- [EXERCISE GOAL]:
In the forum thread about Spud, what name is the light-colored new rat being given?

# Spud died 😭



## Spud_The_Rat

My rat spud was the very best rat. He was sick his whole like. He started to lose weight. He still was eating alot. I woke up for work gave them both loves when I got home spud was in his normal spot looking at me do I opened up the cage and noticed his eyes were weird looking. He was still warm. He must have died shortly before I got home. I was so crushed. I debated giving up his brother and selling the cage. A double cn cage was a bit to big for one rat and I know they can't be alone. .... Long story short I ended up with three more rats. Siffs been really depressed since his brother died I'm still getting him used to the other rats but here is a few pictures. The light colored one I'm naming yam... After spud. Because spud was my little sweet potato.


----------



## XxRat LoverxX

I'm so sorry about Spud. Losing someone you love is one of the worst feelings in life. But I'm positively sure you gave Spud a good life, and he was very happy with you as his owner. Best wishes to you and Siffs.


----------



## CuriousWhiskers

I'm sorry. I just got my first rat and I can't imagine how terrible I will feel when he passes. I've had other dearly loved pets pass and it is the worst feeling I have ever experienced. Just to throw out something, it sounds sort of like worms. Because don't worms feed on the nutrients you eat, so no matter how much you eat, you don't get any nutrients?


----------



## Rachcamx10

CuriousWhiskers said:


> I'm sorry. I just got my first rat and I can't imagine how terrible I will feel when he passes. I've had other dearly loved pets pass and it is the worst feeling I have ever experienced. Just to throw out something, it sounds sort of like worms. Because don't worms feed on the nutrients you eat, so no matter how much you eat, you don't get any nutrients?


Hi, I'm just curious because you said you got your first rat....rats do need to be in pairs or groups, so I don't know if that was just a general term or you only do have one rat. If you do only have one rat, please make sure you get another rat to keep your rat company.


----------

- [PROVIDED DATA]:

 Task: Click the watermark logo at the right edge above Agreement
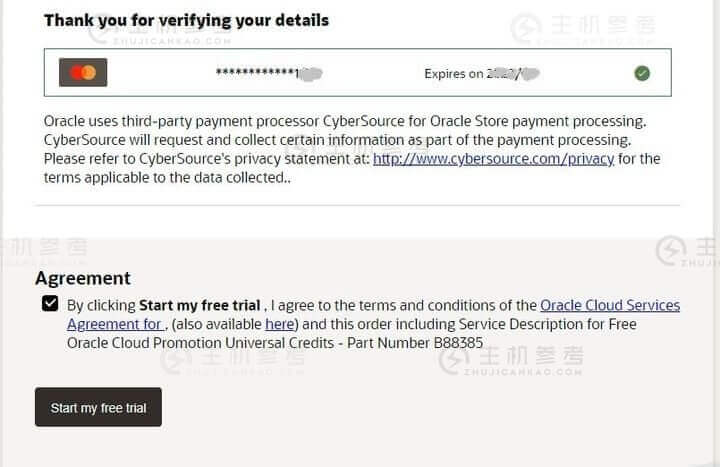tap(671, 250)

- [COMPLETE OUTPUT]:
Yam